Are basic POSIX utilities parallelized?

You can get a first impression by checking whether the utility is linked with the pthread library. Any dynamically linked program that uses OS threads should use the pthread library.

ldd /bin/grep | grep -F libpthread.so

So for example on Ubuntu:

for x in $(dpkg -L coreutils grep findutils util-linux | grep /bin/); do if ldd $x | grep -q -F libpthread.so; then echo $x; fi; done

However, this produces a lot of false positives due to programs that are linked with a library that itself is linked with pthread. For example, /bin/mkdir on my system is linked with PCRE (I don't know why…) which itself is linked with pthread. But mkdir is not parallelized in any way.

In practice, checking whether the executable contains libpthread gives more reliable results. It could miss executables whose parallel behavior is entirely contained in a library, but basic utility typically aren't designed that way.

dpkg -L coreutils grep findutils util-linux | grep /bin/ | xargs grep pthread               
Binary file /usr/bin/timeout matches
Binary file /usr/bin/sort matches

So the only tool that actually has a chance of being parallelized is sort. (timeout only links to libpthread because it links to librt.) GNU sort does work in parallel: the number of threads can be configured with the --parallel option, and by default it uses one thread per processor up to 8. (Using more processors gives less and less benefit as the number of processors increases, tapering off at a rate that depends on how parallelizable the task is.)

grep isn't parallelized at all.

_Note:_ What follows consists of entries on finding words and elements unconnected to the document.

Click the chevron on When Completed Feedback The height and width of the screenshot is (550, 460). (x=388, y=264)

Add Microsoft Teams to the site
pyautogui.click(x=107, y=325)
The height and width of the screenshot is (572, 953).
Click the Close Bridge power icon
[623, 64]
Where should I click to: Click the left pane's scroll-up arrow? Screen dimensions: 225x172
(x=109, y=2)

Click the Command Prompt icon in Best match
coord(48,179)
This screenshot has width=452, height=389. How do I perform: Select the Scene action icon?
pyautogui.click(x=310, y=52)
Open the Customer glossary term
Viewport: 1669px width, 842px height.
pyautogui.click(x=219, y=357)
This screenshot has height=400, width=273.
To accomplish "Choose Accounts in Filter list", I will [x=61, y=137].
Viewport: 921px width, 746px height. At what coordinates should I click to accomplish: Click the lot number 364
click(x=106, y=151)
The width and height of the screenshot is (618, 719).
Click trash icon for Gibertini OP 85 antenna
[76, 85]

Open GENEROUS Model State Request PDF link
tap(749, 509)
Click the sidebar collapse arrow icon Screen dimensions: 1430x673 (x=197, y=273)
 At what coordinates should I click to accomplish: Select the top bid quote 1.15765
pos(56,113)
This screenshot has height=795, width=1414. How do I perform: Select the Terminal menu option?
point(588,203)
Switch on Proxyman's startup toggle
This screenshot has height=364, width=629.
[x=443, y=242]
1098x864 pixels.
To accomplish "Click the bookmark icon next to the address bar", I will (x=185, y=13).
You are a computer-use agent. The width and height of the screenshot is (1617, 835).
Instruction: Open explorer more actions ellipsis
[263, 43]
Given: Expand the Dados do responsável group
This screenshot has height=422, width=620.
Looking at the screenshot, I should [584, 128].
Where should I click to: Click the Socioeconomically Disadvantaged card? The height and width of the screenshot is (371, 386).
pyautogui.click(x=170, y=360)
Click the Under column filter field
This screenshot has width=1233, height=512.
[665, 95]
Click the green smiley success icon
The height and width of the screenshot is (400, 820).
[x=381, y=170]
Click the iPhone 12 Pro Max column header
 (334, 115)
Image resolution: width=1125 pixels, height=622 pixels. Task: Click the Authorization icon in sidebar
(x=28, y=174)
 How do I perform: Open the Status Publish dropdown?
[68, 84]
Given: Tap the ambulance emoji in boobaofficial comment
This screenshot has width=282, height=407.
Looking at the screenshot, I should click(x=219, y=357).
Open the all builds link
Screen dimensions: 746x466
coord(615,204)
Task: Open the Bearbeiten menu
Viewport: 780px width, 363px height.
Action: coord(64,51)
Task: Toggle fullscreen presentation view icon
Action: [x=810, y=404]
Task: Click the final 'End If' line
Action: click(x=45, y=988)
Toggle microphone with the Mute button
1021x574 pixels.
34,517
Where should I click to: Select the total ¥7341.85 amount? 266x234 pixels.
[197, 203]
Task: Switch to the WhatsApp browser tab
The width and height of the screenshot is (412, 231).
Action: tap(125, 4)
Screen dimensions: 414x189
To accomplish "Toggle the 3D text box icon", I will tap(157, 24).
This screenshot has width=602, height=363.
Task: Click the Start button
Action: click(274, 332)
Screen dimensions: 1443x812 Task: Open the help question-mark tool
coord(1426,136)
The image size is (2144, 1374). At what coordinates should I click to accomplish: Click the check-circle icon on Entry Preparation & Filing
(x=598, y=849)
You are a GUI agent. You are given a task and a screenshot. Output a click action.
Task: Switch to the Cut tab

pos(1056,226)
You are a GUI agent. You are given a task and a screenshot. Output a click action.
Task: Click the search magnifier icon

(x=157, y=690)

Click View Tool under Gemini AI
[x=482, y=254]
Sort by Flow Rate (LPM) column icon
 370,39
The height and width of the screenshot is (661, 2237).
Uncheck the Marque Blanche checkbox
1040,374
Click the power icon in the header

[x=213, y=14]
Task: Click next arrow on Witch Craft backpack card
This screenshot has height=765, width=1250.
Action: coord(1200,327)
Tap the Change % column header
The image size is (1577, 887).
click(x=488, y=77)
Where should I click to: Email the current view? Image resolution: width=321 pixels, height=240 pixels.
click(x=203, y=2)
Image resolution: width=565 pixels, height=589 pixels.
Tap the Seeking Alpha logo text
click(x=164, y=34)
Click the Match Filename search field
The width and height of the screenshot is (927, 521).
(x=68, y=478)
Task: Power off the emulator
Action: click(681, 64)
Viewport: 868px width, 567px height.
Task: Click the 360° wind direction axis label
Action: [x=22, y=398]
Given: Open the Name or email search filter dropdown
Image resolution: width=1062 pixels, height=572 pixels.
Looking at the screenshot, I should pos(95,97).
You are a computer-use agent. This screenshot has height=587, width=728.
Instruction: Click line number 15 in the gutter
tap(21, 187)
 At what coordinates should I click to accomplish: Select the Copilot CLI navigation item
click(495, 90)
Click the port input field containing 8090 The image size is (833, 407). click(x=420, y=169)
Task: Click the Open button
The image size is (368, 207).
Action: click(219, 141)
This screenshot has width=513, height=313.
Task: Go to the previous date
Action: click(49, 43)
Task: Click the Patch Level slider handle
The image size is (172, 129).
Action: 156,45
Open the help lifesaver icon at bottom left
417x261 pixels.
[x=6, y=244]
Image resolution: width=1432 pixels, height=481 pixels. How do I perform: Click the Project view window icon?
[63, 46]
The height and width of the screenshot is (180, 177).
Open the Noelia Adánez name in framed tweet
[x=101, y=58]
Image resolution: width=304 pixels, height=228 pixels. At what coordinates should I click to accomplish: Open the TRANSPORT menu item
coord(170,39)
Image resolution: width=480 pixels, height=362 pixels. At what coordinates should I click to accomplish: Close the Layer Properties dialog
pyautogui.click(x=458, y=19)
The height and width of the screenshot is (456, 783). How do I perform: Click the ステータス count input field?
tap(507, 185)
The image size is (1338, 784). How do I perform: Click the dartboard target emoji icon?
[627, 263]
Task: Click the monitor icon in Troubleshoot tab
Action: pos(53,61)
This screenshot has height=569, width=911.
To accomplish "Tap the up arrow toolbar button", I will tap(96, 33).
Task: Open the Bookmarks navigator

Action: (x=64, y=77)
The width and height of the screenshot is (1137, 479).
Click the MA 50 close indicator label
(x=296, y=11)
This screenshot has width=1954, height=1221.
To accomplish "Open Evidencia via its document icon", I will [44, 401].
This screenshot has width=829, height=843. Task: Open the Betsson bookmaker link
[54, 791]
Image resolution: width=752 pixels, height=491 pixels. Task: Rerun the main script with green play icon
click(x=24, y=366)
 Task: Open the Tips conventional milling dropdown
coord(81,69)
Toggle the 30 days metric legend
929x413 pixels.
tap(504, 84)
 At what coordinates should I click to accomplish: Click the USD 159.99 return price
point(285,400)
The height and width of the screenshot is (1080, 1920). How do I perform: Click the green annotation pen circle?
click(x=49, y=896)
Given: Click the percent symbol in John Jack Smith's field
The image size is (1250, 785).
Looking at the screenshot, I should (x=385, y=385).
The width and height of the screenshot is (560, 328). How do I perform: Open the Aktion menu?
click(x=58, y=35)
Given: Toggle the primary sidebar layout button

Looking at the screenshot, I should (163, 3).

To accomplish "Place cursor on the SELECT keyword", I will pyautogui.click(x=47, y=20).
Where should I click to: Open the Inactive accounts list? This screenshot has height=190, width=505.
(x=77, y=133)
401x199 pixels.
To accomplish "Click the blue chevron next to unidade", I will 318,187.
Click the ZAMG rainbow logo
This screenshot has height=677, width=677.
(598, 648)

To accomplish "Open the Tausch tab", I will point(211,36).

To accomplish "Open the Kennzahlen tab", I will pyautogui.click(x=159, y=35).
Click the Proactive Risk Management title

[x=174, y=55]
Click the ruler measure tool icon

The PCRE library actually links to the pthread library only because it provides thread-safe functions that use locks and the lock manipulation functions are in the pthread library.

The typical simple approach to benefit from parallelization when processing a large amount of data is to split this data into pieces, and process the pieces in parallel. In the case of grep, keep file sizes manageable (for example, if they're log files, rotate them often enough) and call separate instances of grep on each file (for example with GNU Parallel). Note that grepping is usually IO-bound (it's only CPU-bound if you have a very complicated regex, or if you hit some Unicode corner cases of GNU grep where it has bad performance), so you're unlikely to get much benefit from having many threads.


Another way to find an answer is to use something like sysdig to examine the system calls executed by a process. For example, if you want to see if rm creates any threads (via the clone system call), you could do:

# sysdig proc.name=rm and evt.type=clone and evt.dir='<'

With that running, I did:

$ mkdir foo
$ cd foo
$ touch {1..9999}
$ rm *

And saw no clones -- no threading there. You could repeat this experiment for other tools, but I don't think you'll find that they're threaded.

Note that clone() is the underpinnings of fork() as well, so if a tool starts some other process (e.g., find ... -exec), you'd see that output. The flags will differ from the "create a new thread" use case:

# sysdig proc.name=find and evt.type=clone and evt.dir='<'
...
1068339 18:55:59.702318832 2 find (2960545) < clone res=0 exe=find args=/tmp/foo.-type.f.-exec.rm.{}.;. tid=2960545(find) pid=2960545(find) ptid=2960332(find) cwd= fdlimit=1024 pgft_maj=0 pgft_min=1 vm_size=9100 vm_rss=436 vm_swap=0 comm=find cgroups=cpuset=/.cpu=/user.slice.cpuacct=/user.slice.io=/user.slice.memory=/user.slic... flags=25165824(CLONE_CHILD_CLEARTID|CLONE_CHILD_SETTID) uid=1026 gid=1026 vtid=2960545(find) vpid=2960545(find)

See xargs or gnu parallel, for how to run them in parallel.

However the parallelisable part will tends toward zero time, as more processes are added. This will leave the non-parallelisable part, that will not get faster. Therefore there is a limit to how fast a task can be by adding more processes. Very quickly you can get to a situation that adding processes makes very little difference.

Then there is communication overhead: adding processes makes it slower. If the benefit of adding a process is lower than the cost of adding it, then it can get slower.